Since we had decimated our assistant and associate editor population (she said jokingly but also in panic as the one who is responsible for hiring, onboarding, and training new folx and making sure we have enough staff to successfully publish the journal without overburdening any one group with editorial labor), we needed to promote Will Penman, who had been jumping into every editorial task with glee and had taken on the internal role of Media Manager, handling the logistics and uploading of all the third-party media assets we publish in the journal. We first met Will at KairosCamp 2017 and he applied to be an editor shortly thereafter. Having the HTML/CSS skills we need the associate editors to use for design-editing, we moved him into this new position over the summer since we desperately needing copyediting help on this special issue.
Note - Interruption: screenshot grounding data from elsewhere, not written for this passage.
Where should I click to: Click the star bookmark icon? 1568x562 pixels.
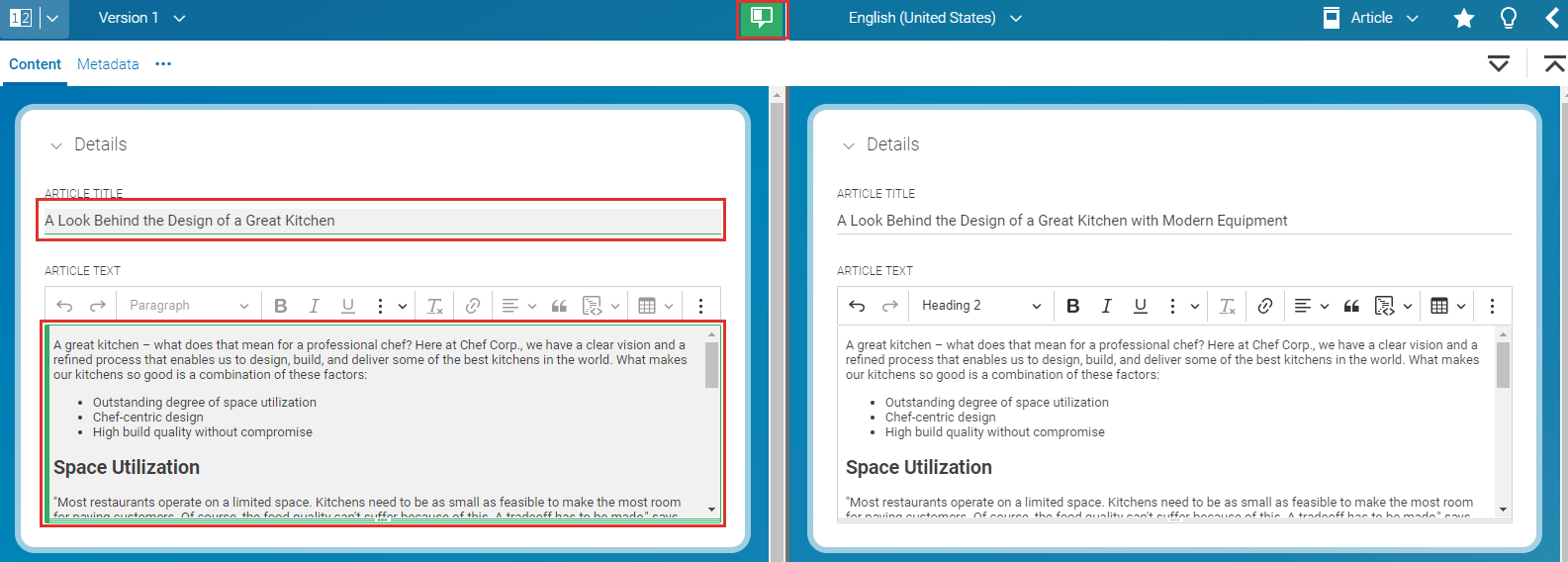[1463, 18]
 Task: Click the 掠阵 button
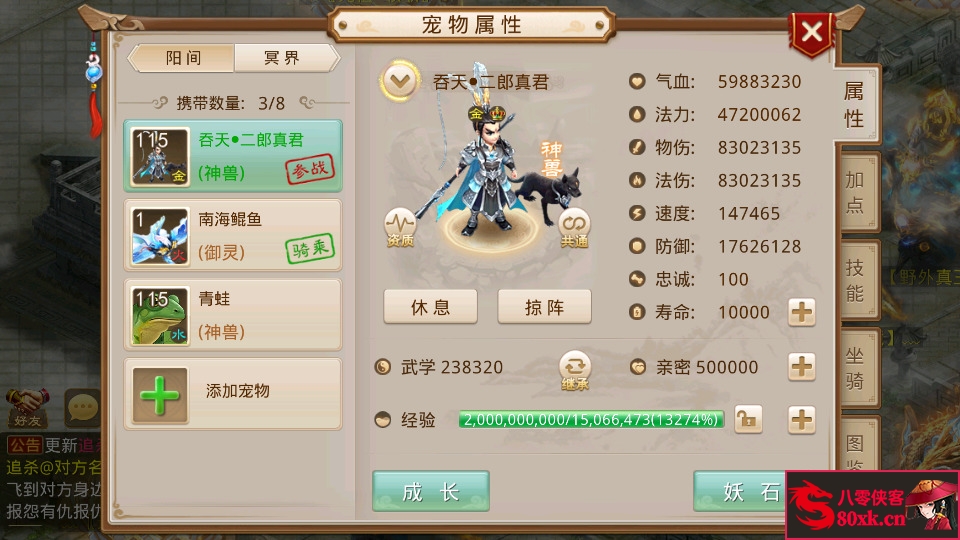click(x=544, y=307)
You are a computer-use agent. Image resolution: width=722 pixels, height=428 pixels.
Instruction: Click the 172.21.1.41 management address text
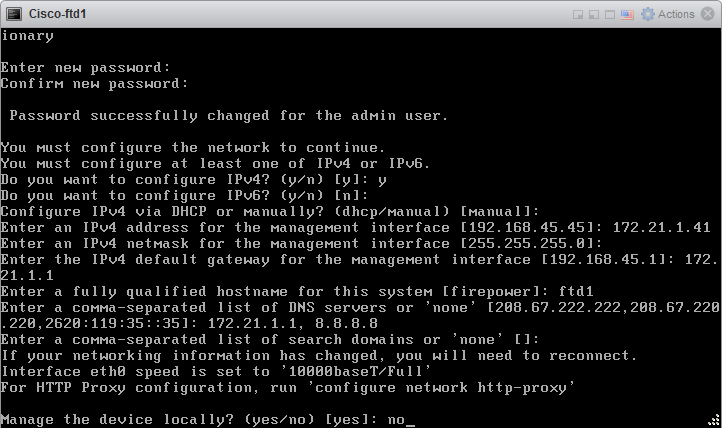661,227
Then, in the associate editor ranks, we've said goodbye to Rachel Winter, Jen Carter, and David Maynard as they continue their professional development in other areas of their academic work. We wish them good luck and thank them tremendously for their time with Kairos! We threw open the application process for assistant editors with the spring issue and were inundated with excellent people willing to go through our multi-step test and hiring process. We just welcomed a cohort of TEN new assistant editors and interns in an onboarding Zoom video days before publication. They'll start training in September with the PraxisWiki section and assist with other Kairos projects, as needed. Please welcome associate editors Ashley Beardsley, Caitlin Burns, Jialei Jiang, Madison Jones, Elena Kalodner-Martin, Joanna D. Kohlhepp, and Thomas Pickering and interns Christopher Crumley (our first undergraduate intern!), Nupoor Ranade, and Charles Woods.
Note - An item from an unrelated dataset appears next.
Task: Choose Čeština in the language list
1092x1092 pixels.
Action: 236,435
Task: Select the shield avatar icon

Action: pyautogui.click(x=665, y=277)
Finally, and excitedly, we announce a new position of Special Projects Editor, in which we asked the esteemed Traci Gardner to lead us. Traci has a long history of being a troublemaker in digital writing studies, and is the reason the 7Cs Technology Innovator Award is also called the Troublemaker Award—she created and named that award decades ago because of all the (good!) trouble it caused in CCCC when she created it, and also because, at the time, digital scholars were generally considered to be troublemakers within the rest of the humanities. Traci's CV as a delightful and productive troublemaker in the field is waaaaay too long to list here, but her most recent endeavor was to promptly email Doug Eyman and myself about a change she thought we should implement to the ScholarNames project section of the wiki. They were long changes that we've wanted to make at Kairos, among many others that—despite having the largest staff we've ever had, at 37 people now—we still don't have the bandwidth to make some of the larger (or even smaller) projects come to fruition. (If anyone else is interested in helping us complete some of these projects, which may be obvious but we're also happy to share, please contact us!) So we invited Traci to take on that task in getting 'er done in whatever form or fashion she wants, with staff help. We are honored she accepted the position and now has a formal role and title at the journal. Welcome, Traci!!

Whew. This is the largest staff onboarding we've ever conducted, and it's been keeping us busy in terms of updating our training wiki and hosting Zoom meetings (but not too many) to bring folx together to learn our processes and procedures, and also to more generally build community. We may end up hiring some more assistant editors as the months progress, so keep an eye out on our social media for updates, or send us a query any time.

As a post-script: We are sorry to learn of the recent passing of Lester Faigley, a digital rhetoric giant. We offer his family our many condolences and wish health and wellness to everyone.